Xenolinguistics – Deciphering the Impossible? (Part I)

Xenolinguistics – Deciphering the Impossible? (Part I)

It’s always been mind boggling how humans in sci-fi movies could communicate with Hollywood aliens whether they’ve come to our planet in peace, or just for the kicks of a planetary invasion. I’m well aware that it’s just for the sake of viewers’ getting the hang of the plot, but the ease of communication and getting fluent in alien language in less than an hour of screen time, is still an illogicality that doesn’t make any sense, just like extraterrestrial beings speaking with a distinctive English accent. A massive, interstellar galactic federation consisting of hundreds of super advanced alien races with the universal language being standard American English is yet another cosmic mystery.

A still from a great sci-fi movie: “Guardians of the Galaxy – Vol.2”, where the design of different alien races suffer either from lack of imagination and creativity or the fact that some people just watch these for the humanoid cast.

Xenolinguistics is a hypothetical subject which is basically the study and research of the languages of never-encountered-before extraterrestrial beings.
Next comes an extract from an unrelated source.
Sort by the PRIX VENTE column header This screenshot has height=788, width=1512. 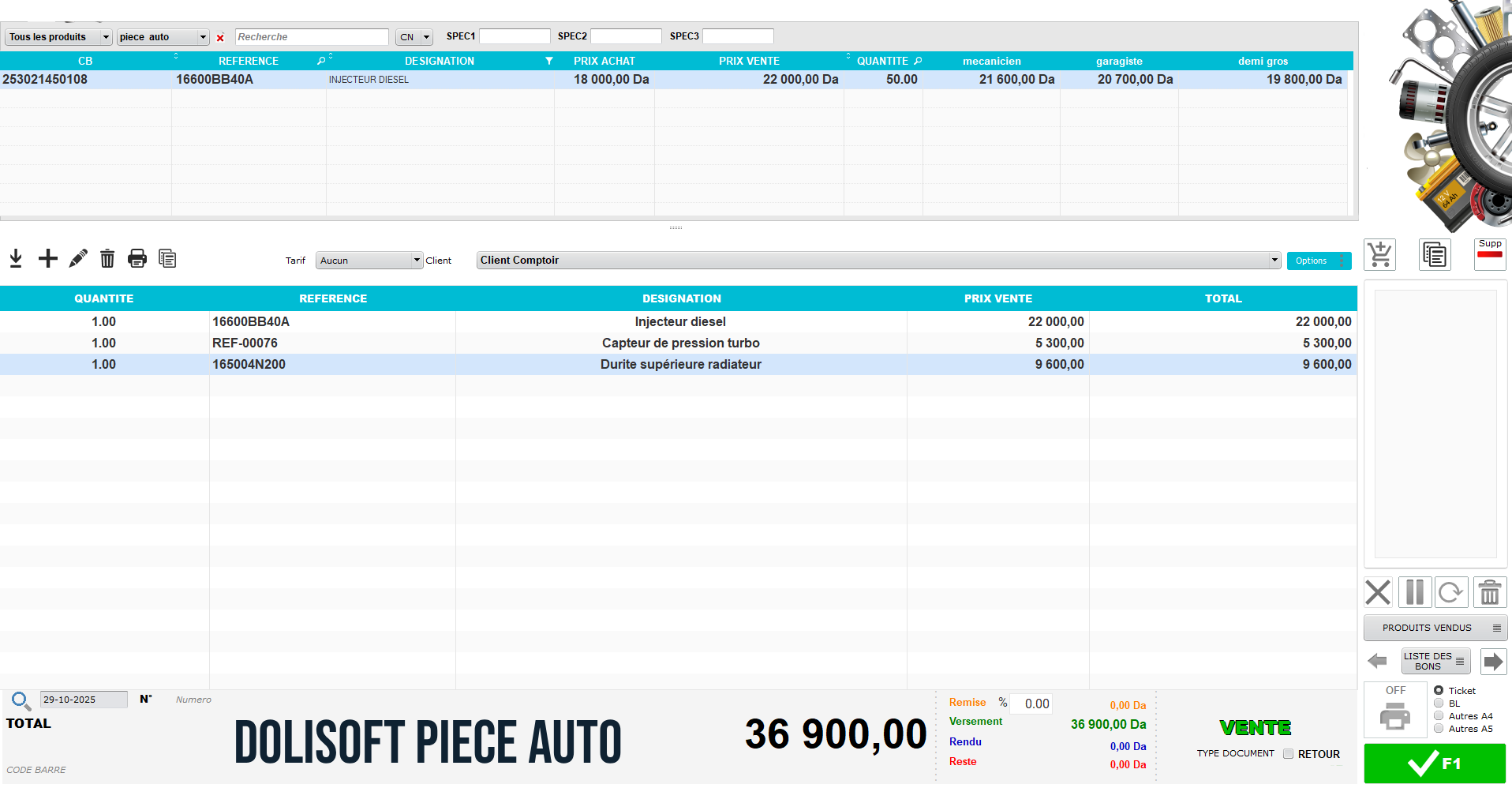[x=748, y=61]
Surprisingly, despite the missing extraterrestrials, xenolinguistics has been becoming more and more popular among linguists over the past decade. Surely, without ever encountering an alien race, allocating time and resources seems like a fruitless effort, but it might also be wise to brainstorm beforehand and be prepared to solve several issues likely to come up regarding the first contact with our very first aliens. For instance, the idea of using toddlers, who are just learning to speak, to communicate with aliens upon first contact, rather than expert linguists is the byproduct of such brainstorming. These toddlers would be the perfect candidates for picking up language in a natural way, as they’re just figuring out how to receive and give information in a world less known and somewhat still alien to them.

Perhaps imaginary friends in childhood are in fact aliens in disguise. Image Credit: Thrive

There is a fat chance that we will not even be able to communicate with aliens (unless they are gray and from Hollywood) through conventional methods like the use of sound, gestures, mimics, writing, mathematics or visuals. What if the first ones we meet are an advanced galactic race of invisible blob-like organisms that communicate through smell, giving bursts of different smells at various intervals to chat about a vast amount of subjects from interstellar travel to cosmic small talk. Will we even be aware of their presence, let alone communicate?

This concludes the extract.